Advertisement

Evidence ‘Fabricated,’ Iraqi Says

Share
From Times Wire Services

A senior Iraqi official said Sunday that he expects Secretary of State Colin L. Powell to present the U.N. Security Council with fabricated evidence this week alleging that Saddam Hussein’s regime possesses banned weapons of mass destruction.

Gen. Hussam Mohammed Amin, Iraq’s chief liaison with U.N. weapons inspectors, said Washington will show the council “planted photos” to make its case that Iraq still has banned arms.

“I think they will be fabricated,” Amin said. “They will be space photos, aerial photos, of some vehicles that could be interpreted in different ways just to create suspicion around the Iraqi declaration. They will not be real evidence because we have nothing. We have no weapons of mass destruction.”

Advertisement

Iraq could refute the material if given a chance to study it, Amin said. “It is a political game,” he said.

On Wednesday, Powell will present the Security Council with what U.S. officials say is strong evidence that Iraq is working to impede the inspectors and conceal prohibited weapons. The officials have said Powell probably will present satellite images and electronic intercepts of Iraqi communications.

Hussein is expected to have more to say about the U.S.-Iraqi confrontation in a rare interview, conducted Sunday with retired British lawmaker Tony Benn.

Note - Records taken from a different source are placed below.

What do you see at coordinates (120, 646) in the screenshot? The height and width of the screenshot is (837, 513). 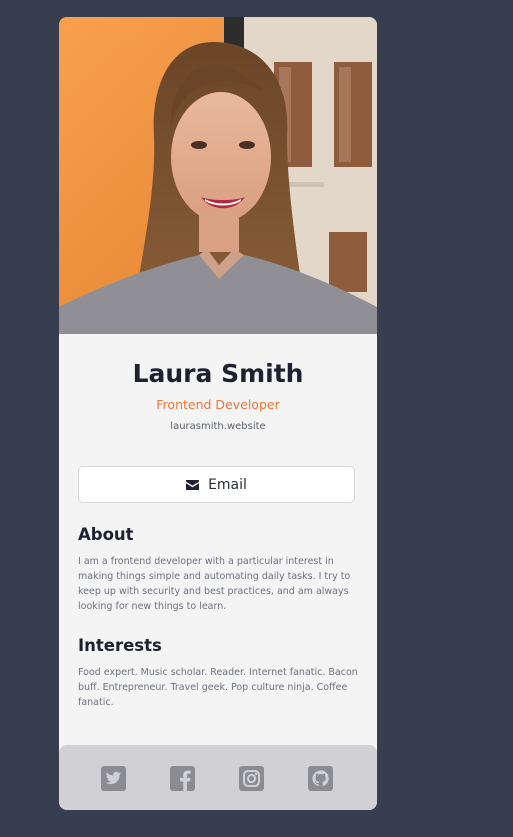 I see `interests-heading: Interests` at bounding box center [120, 646].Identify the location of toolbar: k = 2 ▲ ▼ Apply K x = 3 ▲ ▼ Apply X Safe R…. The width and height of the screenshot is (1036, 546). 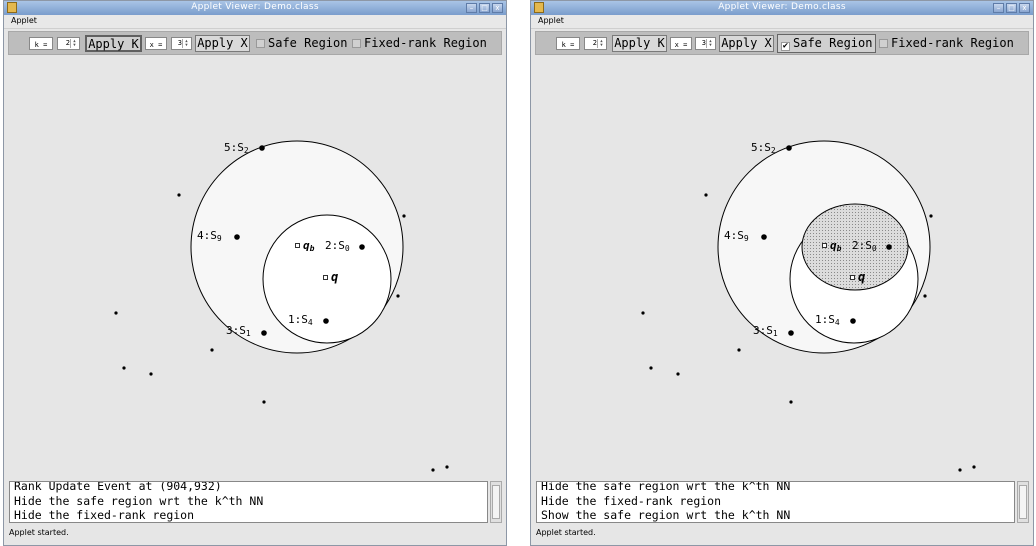
(255, 43).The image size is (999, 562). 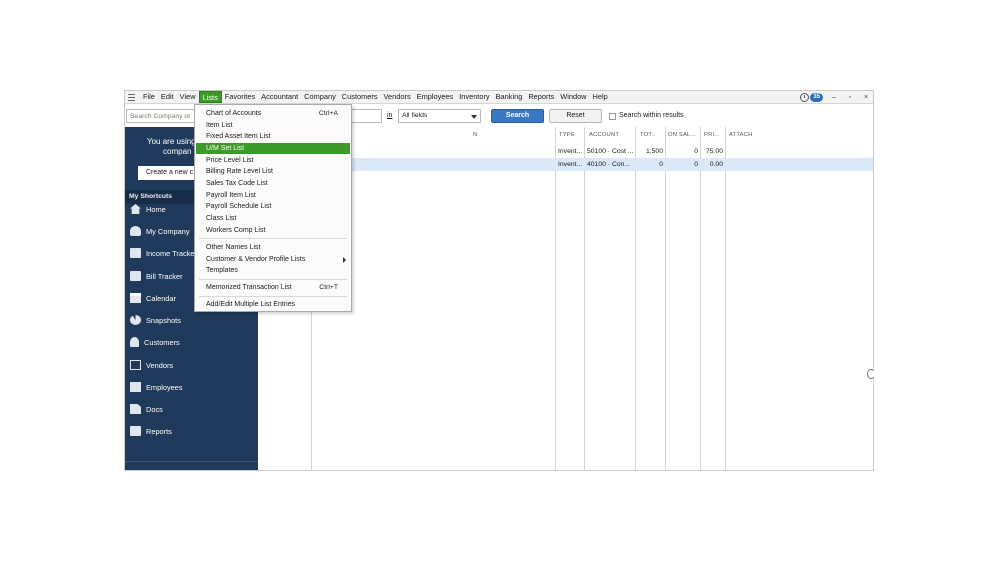 I want to click on menu-accountant: Accountant, so click(x=280, y=97).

Benn said the taped interview will be televised within a day or two.

In Sunday’s daily U.N. weapons inspections, monitors made surprise visits to, among other sites, a missile factory west of Baghdad and a chemicals complex to the south, both inspected before, and the Abu Ghraib Dairy Co., 12 miles west of the capital, the Information Ministry reported.

The dairy inspection presumably was linked to the hunt for signs of biological weapons work.